According to the principle of non-retroactivity of taxation provided in article 363 of the Colombian Constitution, those ventures that benefited from the exempt income programs of the orange economy program provided in article 235-2 of the ETN continue to maintain 100% of the exempt income for the years granted. However, unfortunately, the benefit would be lost for entrepreneurs who would like to access it in the future.

 

35% income tax rate for large and small businesses alike.

Although the reform would not modify the income tax rate for legal entities and maintains it at 35%, it does not provide special treatment or rates for startups.

While it is true that during the early years, startups do not yield profits, precisely because all their income and capital are destined for the growth of the company, it can happen, and taxing a startup with an income tax at a rate of 35% is to leave the entrepreneur without any incentive.

The reform aims to increase the payment rate for dividend distributions, which are currently subject to 10% and could reach up to 39%. For non-residents (individuals and corporations), a withholding tax of 20% will be applied.

 

What do companies think about it?

Faced with this “reform,” Endeavor entrepreneurs launched a counter proposal before the tax reform project in Colombia. They propose an exception so that the value of the shares revolves around the fiscal cost, not the intrinsic value.

Daniel Botero Acevedo, co-founder, and CEO of Lizit, said that the tax reform would virtually wipe out the ecosystem of startups or fast-growing digital ventures in Colombia.

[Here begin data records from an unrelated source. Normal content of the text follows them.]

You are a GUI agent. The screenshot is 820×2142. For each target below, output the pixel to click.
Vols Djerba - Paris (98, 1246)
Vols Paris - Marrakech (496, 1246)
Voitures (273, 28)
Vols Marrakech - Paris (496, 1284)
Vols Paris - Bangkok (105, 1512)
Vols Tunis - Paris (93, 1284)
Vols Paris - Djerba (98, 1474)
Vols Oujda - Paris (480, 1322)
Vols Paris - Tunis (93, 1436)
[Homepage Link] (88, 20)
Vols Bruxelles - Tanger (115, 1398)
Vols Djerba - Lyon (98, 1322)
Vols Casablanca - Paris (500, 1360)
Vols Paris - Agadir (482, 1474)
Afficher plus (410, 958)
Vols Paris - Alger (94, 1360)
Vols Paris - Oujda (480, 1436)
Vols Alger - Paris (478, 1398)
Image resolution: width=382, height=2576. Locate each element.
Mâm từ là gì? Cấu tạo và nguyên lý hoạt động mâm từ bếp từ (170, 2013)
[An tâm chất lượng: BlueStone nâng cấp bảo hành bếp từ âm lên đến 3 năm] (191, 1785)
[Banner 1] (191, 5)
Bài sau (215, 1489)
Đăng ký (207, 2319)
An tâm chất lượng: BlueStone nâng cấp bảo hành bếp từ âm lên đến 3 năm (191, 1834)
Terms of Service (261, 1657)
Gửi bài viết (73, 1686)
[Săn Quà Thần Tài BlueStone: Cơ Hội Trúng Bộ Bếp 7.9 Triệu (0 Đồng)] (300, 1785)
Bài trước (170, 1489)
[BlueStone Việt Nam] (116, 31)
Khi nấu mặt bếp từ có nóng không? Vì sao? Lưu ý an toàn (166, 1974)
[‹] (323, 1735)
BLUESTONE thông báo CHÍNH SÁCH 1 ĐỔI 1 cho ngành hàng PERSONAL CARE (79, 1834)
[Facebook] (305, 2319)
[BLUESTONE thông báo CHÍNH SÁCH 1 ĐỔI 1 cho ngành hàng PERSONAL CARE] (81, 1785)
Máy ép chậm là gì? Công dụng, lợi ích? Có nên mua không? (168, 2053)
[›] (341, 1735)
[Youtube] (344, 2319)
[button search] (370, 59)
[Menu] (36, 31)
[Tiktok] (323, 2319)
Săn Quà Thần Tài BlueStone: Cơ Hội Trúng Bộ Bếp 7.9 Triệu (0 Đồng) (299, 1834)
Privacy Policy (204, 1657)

In conclusion, the National Government must understand the entrepreneurial ecosystem and establish differentiated and progressive tax rules and combined tariffs that allow them to be competitive with their peers in other countries.

 


Michelle Bernier is an attorney specializing in international law and commercial law. She is currently studying Master of Laws and International Business with a double degree from the Universidad Internacional Iberoamericana in Mexico and the Universidad Europea del Atlántico. She is also a part of Students for Liberty’s inaugural cohort of Fellowship for Freedom in India.